§ Document passage
________________

For synthesizing liposomes parameters to be taken into consideration are the physicochemical characters of the liposomal ingredient, various materials present within the liposomes, particle size, surface zeta potential, shelf time, polydispersity, batch-to-batch reproducibility and the possibility for large-scale production of safe and efficient products (Tan, 2016). Liposomes, mainly ULVs, are not formed spontaneously but they form when a sufficient amount of energy (e.g., via sonication, homogenization, shaking, or heating) is supplied to phospholipids placed in water. Typical methods for generating liposomes include sonication method like low shear rates which can result in MLVs and high shear rates which can generate ULVs, heading method and extrusion method (Olson, 1999).
6. POLYMERIC NANOPARTICLES FOR ANTIMICROBIAL DRUG DELIVERY
Various biocompatible and biodegradable polymers have been used extensively in the clinic for controlled drug release. The annual polymer-based controlled release systems are given to over 100 million patients each year. Langer and Folkman in 1976 developed the first polymer-based drug delivery system for macromolecule delivery. Earlier polymeric nanoparticles showed lesser therapeutic efficacy for the reason that they were rapidly cleared by the reticulo-endothelial system after intravenous administration. In 1994 this drawback was overcome after the finding of long-circulating stealth polymeric nanoparticles (Minamitake, 1994). These polymeric nanoparticles possessed quite a few unique properties for antimicrobial drug delivery. To begin with these polymeric nanoparticles can be produced with a sharper size variation and are usually structurally stable. Moreover, various particle properties such as zeta potentials, size and drug release profiles can be accurately tuned by selecting different surfactants, polymer lengths and organic solvents during their synthesis. The surface of polymeric nanoparticles characteristically contain functional groups that can be easily modified chemically with either drug moieties or targeting ligands. Polymeric nanoparticles have been regularly coated with lectin for targeted antimicrobial delivery. Lectin is a protein that binds to simple or complex carbohydrates present on most bacterial cell walls. For example, lectin-conjugated gliadin nanoparticles were studied in treatment of Helicobacter pylori associated infectious diseases (Mehnert, 1998). This lectin conjugated nanoparticles in particularly go and attach to carbohydrate receptors present on cell walls of H. pylori bacteria and discharge antimicrobial agents into the bacteria.

________________

§ Extracted entries
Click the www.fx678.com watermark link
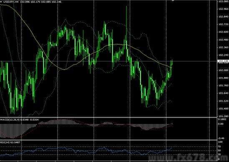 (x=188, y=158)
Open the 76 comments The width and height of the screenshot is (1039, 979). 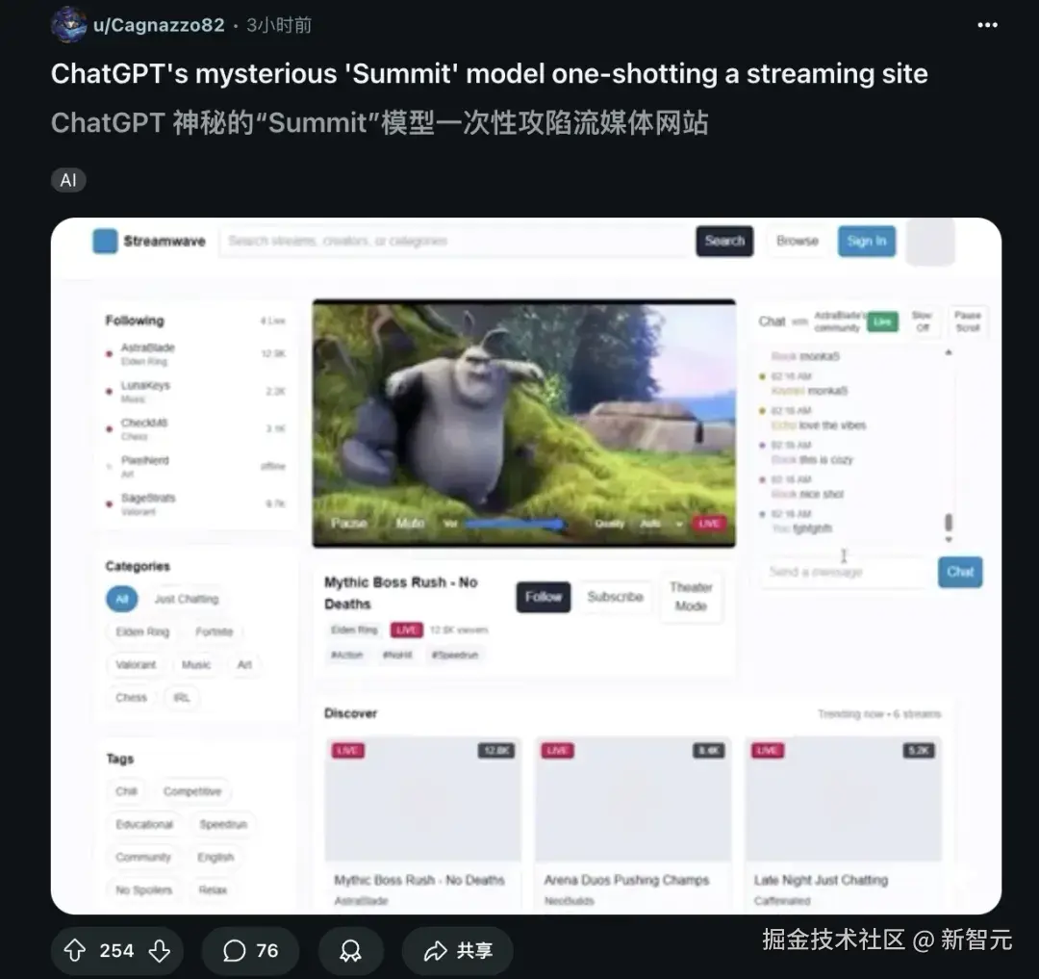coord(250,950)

________________

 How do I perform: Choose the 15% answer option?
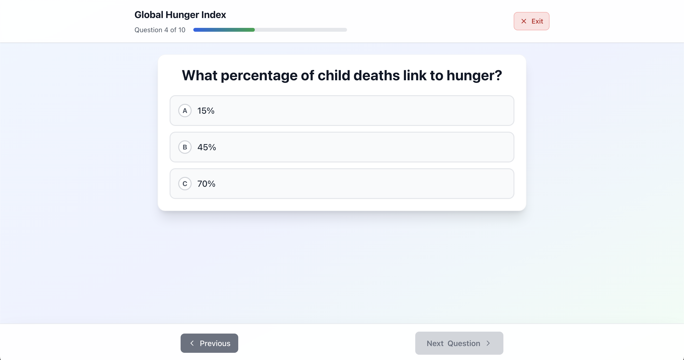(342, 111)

________________

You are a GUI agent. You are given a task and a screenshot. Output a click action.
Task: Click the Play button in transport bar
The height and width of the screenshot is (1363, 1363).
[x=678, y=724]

________________

§ Work instruction 1
Summarize the passage on liposomes and polymeric nanoparticles in two sentences.
§ Work instruction 2
Extend the passage on polymeric nanoparticles for antimicrobial drug delivery, picking up after its final sentence.

§ Answer area 1
Liposome synthesis must account for factors such as particle size, zeta potential, shelf time, reproducibility, and scalability, and liposomes form only when energy such as sonication, homogenization, shaking, or heating is supplied to phospholipids in water. Polymeric nanoparticles, improved in 1994 by long-circulating stealth designs that resisted clearance by the reticulo-endothelial system, offer structural stability, tunable properties, and modifiable surfaces, and they have been coated with lectin to target antimicrobial agents to bacteria such as H. pylori.

§ Answer area 2
Other polymeric nanoparticles usually contain linear polymers such as polymethyl methacrylate and polyalkyl acrylates that through an emulsion polymerization process form nanocapsules. In emulsion polymerization process, firstly the monomers are solubilized in a polymerization media in the presence of surfactants. In order to activate polymerization, to the solution the polymerization initiators are added resulting in the formation of nanocapsules. Antimicrobial drugs are incorporated to the nanocapsules either by absorption to the nanocapsules during the polymerization process or covalently conjugated to the nanoparticles surface after they are formed. Hydrophobic drugs are favored by the absorption process as it requires solubilizing the drugs to an oil phase. Through covalent conjugations hydrophilic drugs are attached to the particle. It should be noted that in the case of covalent linkage the antimicrobial agents can be inactivated and should be verified of their activity before use. For example, in the treatment of staphylococcal infections it was observed that upon covalent attachment to nanoparticles the lactam and ciprofloxacin retained their potency whereas penicillin was inactivated (Abeylath, 2008).
6.1. Nanoparticulate drug delivery platforms for advancing bone infection therapies.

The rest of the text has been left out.